One of the key issues when converting a standard vehicle to electric power is the loss of space due to the batteries. The Soul EV is no exception to this rule. Compared to the standard Soul, the EV has less cargo space as the batteries take up space that is normally part of an underfloor storage tray. But most owners won’t notice this loss in space as the Soul EV can still take in a lot of cargo thanks to the boxy shape.
Power comes in the form of an 81kW electric motor delivering 109 horsepower and 210 pound-feet of torque. While the Soul EV is 600 pounds heavier than the standard Soul, it doesn’t feel like it has gained any weight. With torque fully available at zero rpm, the Soul EV moves quite quickly. Moreover, the electric powertrain was able to provide power instantaneously whenever I needed to make a pass or merge onto a freeway.
Kia says the Soul EV has a range of 93 Miles on a full charge, which is higher than the Ford Focus EV and Nissan Leaf EV. A full charge takes about four to five hours when plugged into 240V charger, or 24 hours when plugged in 120V outlet. During the week, it took about eight to ten hours for the Soul EV to charge back up from a day of driving (about 40 miles in my case).
The Soul EV retains the same ride qualities as the standard Soul as it seems to glide over bumps and imperfections. There is barely any road noise entering the cabin, but wind noise is somewhat apparent. This is due to the shape of the Soul.
Kia has done an excellent job with their first electric vehicle. The Soul EV shows that with that with the right base vehicle, you can create an electric vehicle that is vying for best in class honors. The big downside to the Soul EV is that Kia is only selling it certain markets. At the time of this writing, Kia is selling the Soul EV in California, Georgia, Hawaii, Oregon, Texas, and Washington. If you happen to be considering and are in one of the states where Kia is selling the Soul EV, then be sure to give it a look.
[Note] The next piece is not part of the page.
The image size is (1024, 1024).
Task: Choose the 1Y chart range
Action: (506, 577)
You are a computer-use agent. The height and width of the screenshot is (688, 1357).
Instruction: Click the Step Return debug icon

Disclaimer: Kia Provided the Soul EV and Insurance
Model: Soul EV
Engine: 81 kW Electric Motor
Driveline: Single-Speed Automatic, Front-Wheel Drive
Horsepower @ RPM: 109 @ 0
Torque @ RPM: 210 @ 0
Fuel Economy: N/A
Curb Weight: 3,289 lbs
Location of Manufacture: Gwangju, South Korea
Base Price: $35,700
As Tested Price: $35,700*
(*Note: Price doesn't include destination charge or Federal and State incentives.)